▶ SELECTED TEXT:
>>>>
If You Like Your Credit Card, You Can’t Keep It: Bill’s Mandates Render Existing Cards Inoperable

This bill requires much more than “routing choice” or two networks per card. It also contains an explicit requirement that card issuers enable all types of transactions and security protocols, even if a bank or credit union board finds that these methods are unnecessary, unaffordable, or unsecure. Supporting the whims of any merchant in our large country would mean adopting many more than two networks, the only route to avoid a costly enforcement action from regulators. Each time a network is added or changed to keep up with merchant demands, hundreds of millions of new chip cards would have to be issued, inconveniencing cardholders, exposing consumers to identity fraud through mail theft, and increasing the cost of the payment system, particularly when there is a microchip shortage.

Federal Agency Statistics and Courts Agree: The Credit Card Marketplace is Competitive

Let us be clear: there is no deficiency in the current credit card processing system. To the contrary, it moves millions of dollars a second with 99.999% reliability and remains hardened against security intrusions and data theft. It provides protections like zero-dollar fraud liability for consumers and guaranteed payments for merchants, the kind of benefits that might be taken for granted but aren’t available through other payment methods. This 24x7/365 infrastructure is expensive and credit card interchange is a meaningful source of how it is financed.
<<<<
▶ REQUIREMENTS:
**1)** In the passage on the credit card bill, how reliably does the current credit card processing system move money?
**2)** From the passage on the credit card bill, reproduce word for word the part that opens with the words containing "Let us be clear: there" and closes with "it is financed.".
**3)** Carry on the passage on the credit card bill, picking up after its final sentence.

▶ RECORDS PROVIDED:
>>>>
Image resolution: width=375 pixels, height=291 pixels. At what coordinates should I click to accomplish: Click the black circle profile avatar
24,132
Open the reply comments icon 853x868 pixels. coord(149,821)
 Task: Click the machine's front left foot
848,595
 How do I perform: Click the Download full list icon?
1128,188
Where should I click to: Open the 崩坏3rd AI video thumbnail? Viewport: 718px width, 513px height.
<<<<
▶ OUTPUTS IN ORDER:
**1)** It moves millions of dollars a second with 99.999% reliability.

**2)**
Let us be clear: there is no deficiency in the current credit card processing system. To the contrary, it moves millions of dollars a second with 99.999% reliability and remains hardened against security intrusions and data theft. It provides protections like zero-dollar fraud liability for consumers and guaranteed payments for merchants, the kind of benefits that might be taken for granted but aren’t available through other payment methods. This 24x7/365 infrastructure is expensive and credit card interchange is a meaningful source of how it is financed.

**3)**
And with over 5,000 credit card issuers marketing directly to consumers, the credit card industry is competitive, as confirmed by metrics used by the FTC and DOJ, and a recent U.S. Supreme Court decision where no Justice found evidence of anticompetitive market structure . And, in fact, the Court affirmed that the credit card system is a “two-sided platform” in which no credit card transaction can occur unless both the merchant and the cardholder agree to use the same network and thus, they “cannot raise prices on one side without risking a feedback loop of declining demand.” Furthermore, the Consumer Financial Protection Bureau (CFPB) found in their biennial consumer credit card market report that “In 2019 and 2020, innovation continued to reshape the credit card market for both users and providers. New providers, including large and small financial institutions as well as startup and mainstream technology companies have entered—or are in the process of entering—the market with competing products, features, and methods for issuing credit cards.” The list of market participants is extensive and includes new payment systems for merchants such as Clover and Square. Retailers have also embraced Buy Now Pay Later (BNPL) products where they are charged as much as 6% more than they would pay under the current payment card system.

The vast majority of these card issuers are small community financial institutions based on the Main Streets of America. For Americans who receive frequent marketing to try a new card, Representatives Gooden and Welch’s claims that there is no competition in the credit card marketplace will come as a surprise.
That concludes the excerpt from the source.